--- Raw data Enclosed Below ---

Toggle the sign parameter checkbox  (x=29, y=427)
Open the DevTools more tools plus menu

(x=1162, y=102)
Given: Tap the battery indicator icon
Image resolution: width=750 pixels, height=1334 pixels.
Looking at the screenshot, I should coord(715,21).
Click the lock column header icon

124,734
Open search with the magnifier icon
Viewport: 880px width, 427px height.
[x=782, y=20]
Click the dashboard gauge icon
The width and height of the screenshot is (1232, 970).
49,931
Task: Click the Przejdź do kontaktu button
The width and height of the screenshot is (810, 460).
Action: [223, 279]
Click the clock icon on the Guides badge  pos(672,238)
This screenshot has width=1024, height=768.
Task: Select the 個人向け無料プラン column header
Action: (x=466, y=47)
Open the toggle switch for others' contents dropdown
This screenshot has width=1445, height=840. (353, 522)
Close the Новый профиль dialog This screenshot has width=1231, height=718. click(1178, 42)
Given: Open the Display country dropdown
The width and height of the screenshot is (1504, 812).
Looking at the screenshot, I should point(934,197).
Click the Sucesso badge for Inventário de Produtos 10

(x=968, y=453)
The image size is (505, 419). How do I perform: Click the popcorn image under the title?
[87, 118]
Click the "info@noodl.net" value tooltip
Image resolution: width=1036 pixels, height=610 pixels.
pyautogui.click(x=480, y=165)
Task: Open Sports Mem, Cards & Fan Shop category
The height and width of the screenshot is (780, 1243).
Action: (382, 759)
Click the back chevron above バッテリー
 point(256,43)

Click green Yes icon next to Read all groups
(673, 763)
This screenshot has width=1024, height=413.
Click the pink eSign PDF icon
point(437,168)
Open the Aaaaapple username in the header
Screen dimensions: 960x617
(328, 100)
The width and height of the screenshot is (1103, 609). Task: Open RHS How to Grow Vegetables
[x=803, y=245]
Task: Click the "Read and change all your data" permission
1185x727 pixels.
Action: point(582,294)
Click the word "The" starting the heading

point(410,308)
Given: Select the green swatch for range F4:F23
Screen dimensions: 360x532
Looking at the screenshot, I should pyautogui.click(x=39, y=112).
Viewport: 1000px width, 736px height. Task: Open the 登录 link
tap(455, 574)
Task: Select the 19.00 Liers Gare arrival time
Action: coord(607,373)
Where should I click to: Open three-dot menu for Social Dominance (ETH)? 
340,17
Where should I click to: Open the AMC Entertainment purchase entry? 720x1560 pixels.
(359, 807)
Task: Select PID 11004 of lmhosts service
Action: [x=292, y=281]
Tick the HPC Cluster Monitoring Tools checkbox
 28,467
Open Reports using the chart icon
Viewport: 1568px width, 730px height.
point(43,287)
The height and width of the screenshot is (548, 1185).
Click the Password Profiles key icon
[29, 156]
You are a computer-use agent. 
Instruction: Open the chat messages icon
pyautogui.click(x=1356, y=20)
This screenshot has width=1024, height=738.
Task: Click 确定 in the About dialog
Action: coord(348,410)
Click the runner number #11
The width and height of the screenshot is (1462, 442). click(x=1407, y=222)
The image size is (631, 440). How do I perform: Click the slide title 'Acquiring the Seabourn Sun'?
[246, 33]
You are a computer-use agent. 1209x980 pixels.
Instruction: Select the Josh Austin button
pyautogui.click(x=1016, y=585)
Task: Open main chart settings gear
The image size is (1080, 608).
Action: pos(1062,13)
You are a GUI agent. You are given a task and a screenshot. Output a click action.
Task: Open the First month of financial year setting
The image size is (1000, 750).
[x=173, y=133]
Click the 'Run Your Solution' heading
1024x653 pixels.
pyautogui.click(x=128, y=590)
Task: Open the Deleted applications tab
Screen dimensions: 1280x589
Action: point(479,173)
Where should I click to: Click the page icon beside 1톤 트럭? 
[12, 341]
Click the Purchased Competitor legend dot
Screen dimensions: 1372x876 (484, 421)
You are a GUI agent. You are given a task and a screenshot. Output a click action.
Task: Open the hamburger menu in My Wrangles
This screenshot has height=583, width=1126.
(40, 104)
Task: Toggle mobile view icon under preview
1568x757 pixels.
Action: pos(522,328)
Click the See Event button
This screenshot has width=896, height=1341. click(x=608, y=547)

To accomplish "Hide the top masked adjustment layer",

--- End of Enclosed Raw data ---

What to produce: Please show every line above that includes the word "computer".

Solution for this problem:
You are a computer-use agent. 
You are a computer-use agent. 1209x980 pixels.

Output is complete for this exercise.